Another reason to use LastPass is if you need to share sensitive data with a team.

Group credentials and secure keys for production environments, among other things, can be shared using LastPass.

This one in particular -- I use KeePass for my personal stuff, still; but at work, there seem to be a ton of logins we need to share.

Never mind sensitive stuff -- we get lots of use out of LastPass for managing the list of test and demo users on our site. We setup sandbox accounts (with various types of users) for potential customers. Each time the main logins to into LastPass, so if they run into problems, anyone on the dev team can help them out (with no other coordination required).

I've not been terribly impressed by LP's usability, honestly; but for quite a while they've seemed to be the only mature product in this space.

I've noticed Dashlane seems to be catching up here; I'm keeping an eye on them.

Dashlane is pretty OK. I'm playing with Sticky Password now.
Beware, KeePass uses a weird custom key derivation function. LastPass uses PBKDF2 with a configurable number of iterations, a pretty widely accepted standard.

Maybe this has changed since I last checked but this and many other things seemed highly questionable on KeePass.

An important thing is that LastPass works on mobile.
So does KeyPassX, quite well actually, at least on iOS but there are Android apps as well.

iOS (MiniKeyPass): https://itunes.apple.com/us/app/minikeepass-secure-password/...

Source: https://github.com/MiniKeePass/MiniKeePass

How is trusting you data to several corporate entities better than to just one?
Huh? The data is only on my devices and no where else. I transfer the password database to the app via iTunes file sharing.
Back when I first signed up for LastPass, the killer feature for me was that it worked on my BlackBerry Curve. The fact that they made versions of LP for damn near every platform is what sold it for me.

I don't have a BlackBerry anymore, though. Now might be the time to jump ship.

Keepass has apps on Android, I've seen an implementation for WP, I'm not sure about iOS.
I wouldn't consider Keepass the most secure choice. One of the most common attacks in practice is phishing, and browser integration discourages carelessly pasting your password into something that looks like your bank's site. The Chrome password manager and LastPass can help there, but Keepass does not.
But if an attacker steals your Keepass file and acquires your password you won't notice.

Lastpass can detect logins from new IP adresses and throttle requests, send warning mails etc.

But sure, once their servers are cracked and their plugin is infected with master-password-stealing code it's all game over.

> Lastpass can detect logins from new IP adresses and throttle requests, send warning mails etc.

This, Duo integration and Linux support are the features that are making finding an alternative to LastPass difficult for me.

> The payoff is convenience

It's true for any level of password management.

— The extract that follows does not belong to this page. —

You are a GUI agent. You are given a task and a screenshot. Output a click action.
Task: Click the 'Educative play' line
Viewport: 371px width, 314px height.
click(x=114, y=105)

KeePass is less secure but more convenient than simply memorizing each of your long, secure passwords. Choosing less secure passwords or repeating passwords is more convenient than memorizing long, unique passwords.

Finding the right balance of convenience & security is critical for securing the myriad accounts of the "masses." We know that the average person isn't going to bother memorizing long unique passwords - even the most security conscious person won't do that (except for maybe a handful of super-critical passwords).